------ FRAGMENT DO PRZECZYTANIA ------

Sobota 18 października
Stale (...) proście, a otrzymacie; ciągle szukajcie, a znajdziecie; wciąż pukajcie, a będzie wam otworzone (Łuk. 11:9).
Czy potrzebujesz więcej cierpliwości? Jeśli tak, módl się o to. Ta cecha jest jednym z owoców ducha (Gal. 5:22, 23). Możemy więc modlić się o ducha świętego i prosić Jehowę, żeby pomógł nam wydawać jego owoce. Jeśli jakaś sytuacja wystawia naszą cierpliwość na próbę, ‛stale prośmy’ o wsparcie tego ducha (Łuk. 11:13). Możemy też zwracać się do Jehowy, żeby pomógł nam patrzeć na sprawy z Jego punktu widzenia. Kiedy już to zrobimy, musimy każdego dnia starać się okazywać cierpliwość. Im częściej modlimy się o cierpliwość i staramy się ją przejawiać, tym szybciej stanie się ona nieodłączną częścią naszej osobowości. Pomaga nam w tym również rozmyślanie o przykładach biblijnych. Biblia zawiera wiele przykładów osób, które okazywały cierpliwość. Kiedy o nich rozmyślamy, uczymy się, jak przejawiać tę cechę. w23.08 ss. 22, 23, ak. 10, 11
Niedziela 19 października
Zapuśćcie sieci (Łuk. 5:4).

------

DO WYKONANIA:
**a)** Odpowiedz na pytania do tekstu o cierpliwości:
(i) Z jakiego miejsca Biblii pochodzi werset podany pod datą „Sobota 18 października”?
(ii) Czego owocem jest cierpliwość według tego tekstu?
(iii) Jakie słowa przytoczono pod datą „Niedziela 19 października”?
**b)** Dopisz dalszy ciąg tekstu z wersetami biblijnymi na kolejne dni. Zacznij po ostatnim zdaniu.

------ WIERSZE DANYCH ------

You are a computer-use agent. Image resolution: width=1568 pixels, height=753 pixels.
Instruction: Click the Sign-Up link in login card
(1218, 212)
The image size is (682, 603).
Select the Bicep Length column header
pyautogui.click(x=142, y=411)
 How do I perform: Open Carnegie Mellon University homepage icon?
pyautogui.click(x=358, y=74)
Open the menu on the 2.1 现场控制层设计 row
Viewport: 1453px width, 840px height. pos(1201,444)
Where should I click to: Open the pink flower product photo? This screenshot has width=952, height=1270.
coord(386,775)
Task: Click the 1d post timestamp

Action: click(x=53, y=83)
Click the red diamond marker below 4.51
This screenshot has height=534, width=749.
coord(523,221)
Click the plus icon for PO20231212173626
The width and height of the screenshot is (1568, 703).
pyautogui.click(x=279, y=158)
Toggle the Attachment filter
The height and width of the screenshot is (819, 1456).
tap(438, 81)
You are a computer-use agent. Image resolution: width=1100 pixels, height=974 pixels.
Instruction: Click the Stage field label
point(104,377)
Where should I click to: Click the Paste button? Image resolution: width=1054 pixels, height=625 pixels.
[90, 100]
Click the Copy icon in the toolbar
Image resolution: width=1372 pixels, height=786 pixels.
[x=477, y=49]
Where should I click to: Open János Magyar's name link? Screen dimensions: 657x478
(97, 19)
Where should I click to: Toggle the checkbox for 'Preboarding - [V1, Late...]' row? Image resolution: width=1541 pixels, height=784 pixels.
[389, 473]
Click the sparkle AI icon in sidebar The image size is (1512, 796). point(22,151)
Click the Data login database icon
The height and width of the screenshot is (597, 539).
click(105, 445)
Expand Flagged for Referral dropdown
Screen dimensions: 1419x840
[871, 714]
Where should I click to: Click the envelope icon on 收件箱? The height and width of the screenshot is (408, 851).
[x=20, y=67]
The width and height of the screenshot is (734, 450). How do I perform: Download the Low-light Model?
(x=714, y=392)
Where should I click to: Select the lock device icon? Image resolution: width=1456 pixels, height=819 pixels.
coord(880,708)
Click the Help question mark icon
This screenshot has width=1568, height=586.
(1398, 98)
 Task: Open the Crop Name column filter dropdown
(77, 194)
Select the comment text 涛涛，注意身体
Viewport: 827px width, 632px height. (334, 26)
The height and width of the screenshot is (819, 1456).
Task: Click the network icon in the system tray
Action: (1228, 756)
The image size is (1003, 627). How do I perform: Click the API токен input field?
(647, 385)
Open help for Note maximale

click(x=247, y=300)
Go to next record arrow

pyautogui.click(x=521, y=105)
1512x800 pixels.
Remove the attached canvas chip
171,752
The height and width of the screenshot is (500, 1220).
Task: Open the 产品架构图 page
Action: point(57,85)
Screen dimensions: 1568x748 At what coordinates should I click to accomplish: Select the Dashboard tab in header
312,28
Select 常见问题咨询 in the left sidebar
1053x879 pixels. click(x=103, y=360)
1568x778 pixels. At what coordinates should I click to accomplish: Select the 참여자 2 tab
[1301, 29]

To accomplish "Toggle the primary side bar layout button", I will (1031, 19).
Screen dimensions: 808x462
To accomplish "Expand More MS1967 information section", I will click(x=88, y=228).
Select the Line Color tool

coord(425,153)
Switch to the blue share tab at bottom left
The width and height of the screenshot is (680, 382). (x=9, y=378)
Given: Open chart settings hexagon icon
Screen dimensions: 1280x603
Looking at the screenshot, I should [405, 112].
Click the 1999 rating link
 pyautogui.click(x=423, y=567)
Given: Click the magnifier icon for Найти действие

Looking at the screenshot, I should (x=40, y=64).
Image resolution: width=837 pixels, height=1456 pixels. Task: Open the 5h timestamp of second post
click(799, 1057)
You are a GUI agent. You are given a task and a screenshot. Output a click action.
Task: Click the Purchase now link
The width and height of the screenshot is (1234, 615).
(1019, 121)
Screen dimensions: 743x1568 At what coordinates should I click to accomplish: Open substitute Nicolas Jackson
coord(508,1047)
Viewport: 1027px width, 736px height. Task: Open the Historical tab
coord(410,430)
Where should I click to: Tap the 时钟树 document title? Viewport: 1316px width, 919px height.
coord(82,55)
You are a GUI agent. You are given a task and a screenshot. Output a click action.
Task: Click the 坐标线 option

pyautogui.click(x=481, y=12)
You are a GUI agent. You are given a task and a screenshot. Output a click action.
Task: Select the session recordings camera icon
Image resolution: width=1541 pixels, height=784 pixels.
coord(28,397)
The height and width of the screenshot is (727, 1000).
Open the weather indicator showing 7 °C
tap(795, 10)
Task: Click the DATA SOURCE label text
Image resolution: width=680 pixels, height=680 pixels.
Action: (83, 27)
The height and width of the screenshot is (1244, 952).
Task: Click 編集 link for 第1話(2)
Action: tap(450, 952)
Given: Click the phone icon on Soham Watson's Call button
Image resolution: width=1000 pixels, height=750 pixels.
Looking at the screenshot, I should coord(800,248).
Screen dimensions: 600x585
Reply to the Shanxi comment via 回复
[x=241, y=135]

------

ODPOWIEDZI DO ZADAŃ:
**a)**
(i) Łuk. 11:9
(ii) Ducha
(iii) „Zapuśćcie sieci” (Łuk. 5:4)

**b)**
Jezus zapewnił apostoła Piotra o wsparciu Jehowy. Gdy zmartwychwstał, za sprawą cudu ponownie zapewnił apostołom obfity połów ryb (Jana 21:4-6). Musiało to upewnić Piotra, że Jehowa bez trudu zapewni mu wszystko, czego będzie potrzebował pod względem materialnym. Być może Piotr przypomniał sobie wtedy, jak Jezus powiedział, że Jehowa zadba o tych, którzy ‛szukają najpierw Królestwa’ (Mat. 6:33). W związku z tym na pierwszym miejscu w życiu postawił służbę, a nie łowienie ryb. W dniu Pięćdziesiątnicy 33 roku n.e. odważnie dał świadectwo i pomógł tysiącom ludzi przyjąć dobrą nowinę i zostać naśladowcami Jezusa (Dzieje 2:14, 37-41). Później pomógł w tym Samarytanom i ludziom z innych narodów (Dzieje 8:14-17; 10:44-48). Jehowa w zdumiewający sposób posługiwał się Piotrem, żeby najróżniejsi ludzie przyłączyli się do zboru. w23.09 s. 20, ak. 1; s. 23, ak. 11
Poniedziałek 20 października
Jeżeli mi nie powiecie, co mi się śniło, i nie podacie wyjaśnienia, zostaniecie rozsiekani na kawałki (Dan. 2:5).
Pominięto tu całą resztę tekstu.